UKPLab / sentence-transformers

State-of-the-Art Text Embeddings
https://www.sbert.net
Apache License 2.0
15.21k stars 2.47k forks source link

Adding deepspeed config #2833

Open imrankh46 opened 3 months ago

imrankh46 commented 3 months ago

@tomaarsen hello tom. I hope you will good.

I am trying to add deepspeed in sentence transformer training argument via deepspeed= "deepspeed_config.json" and also try with accelerate config but it's not working.

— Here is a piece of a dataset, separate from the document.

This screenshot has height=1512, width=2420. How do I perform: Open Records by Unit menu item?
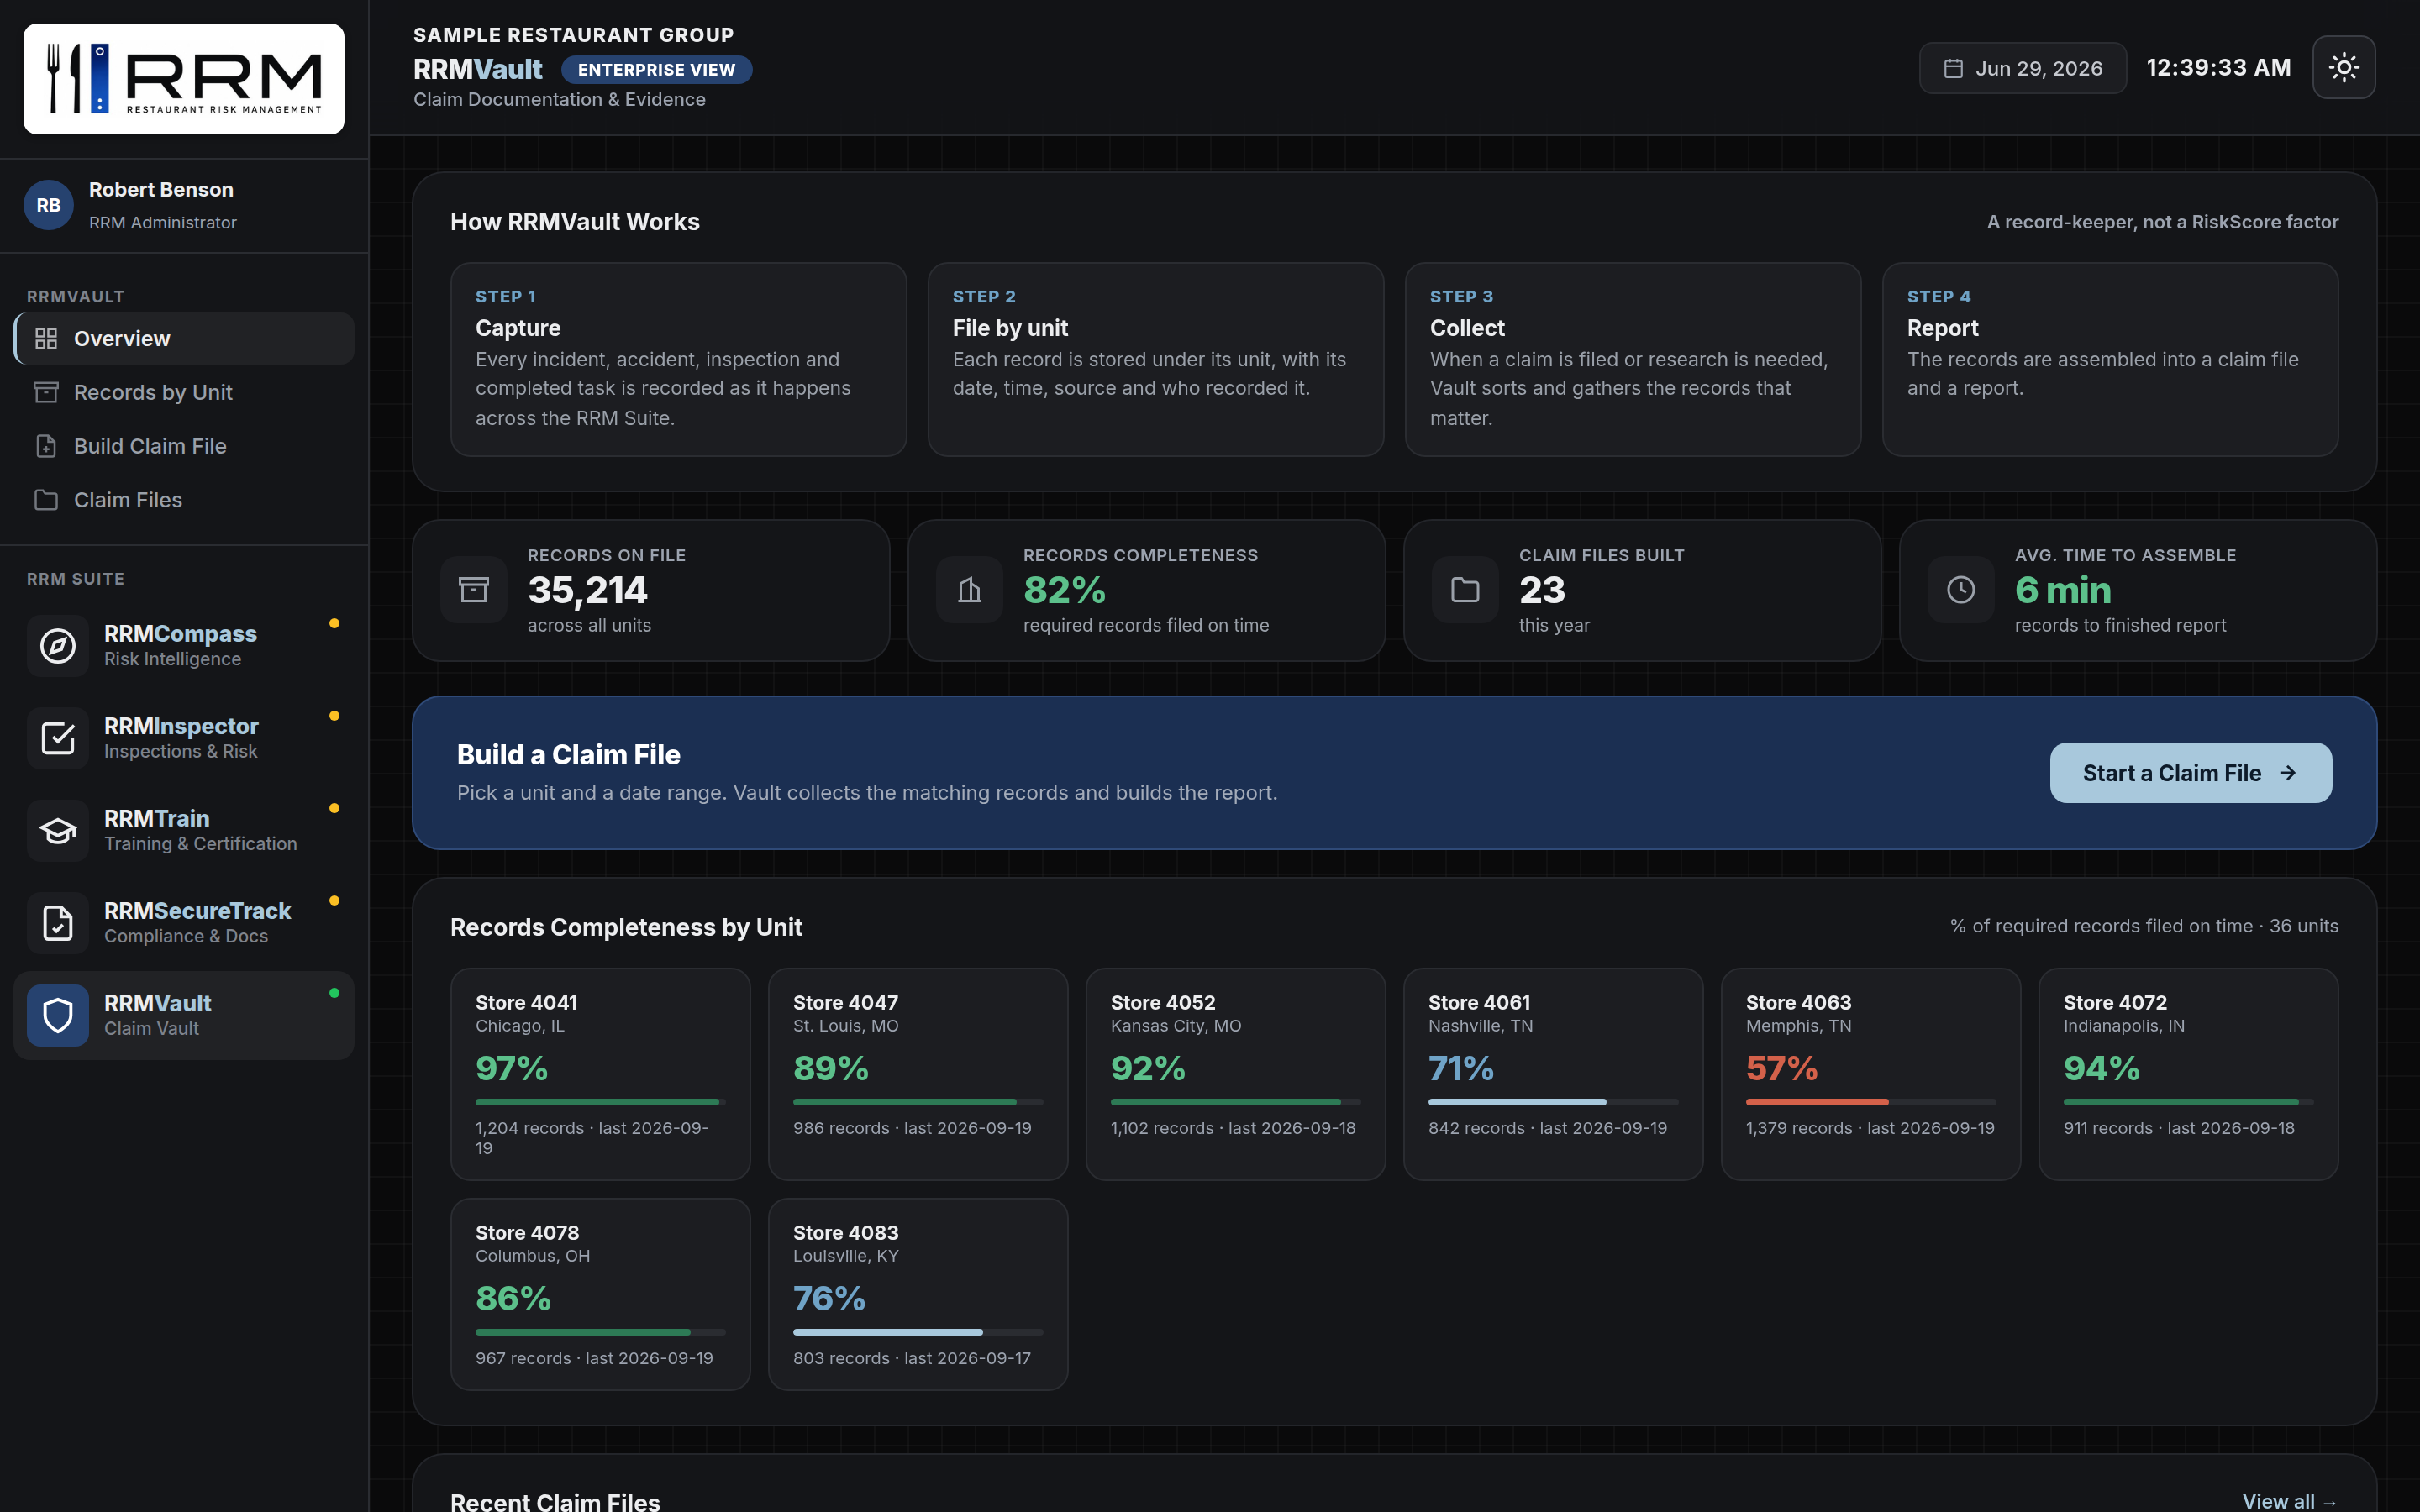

Here is the example of my config.

     "bf16": {
         "enabled": true
     },
     "zero_optimization": {
         "stage": 3,
         "stage3_gather_16bit_weights_on_model_save": false,
         "offload_optimizer": {
             "device": "none"
         },
         "offload_param": {
             "device": "none"
         }
     },
     "gradient_clipping": 1.0,
     "train_batch_size": "auto",
     "train_micro_batch_size_per_gpu": "auto",
     "gradient_accumulation_steps": 10,
     "steps_per_print": 2000000
 }

Here is training arg ie

# Now proceed as normal, plus pass the deepspeed config file
training_args = TrainingArguments(..., deepspeed="ds_config_zero3.json")
trainer = Trainer(...)
trainer.train()

You can check the source https://huggingface.co/docs/transformers/v4.26.1/en/main_classes/deepspeed

tomaarsen commented 2 months ago

Hello!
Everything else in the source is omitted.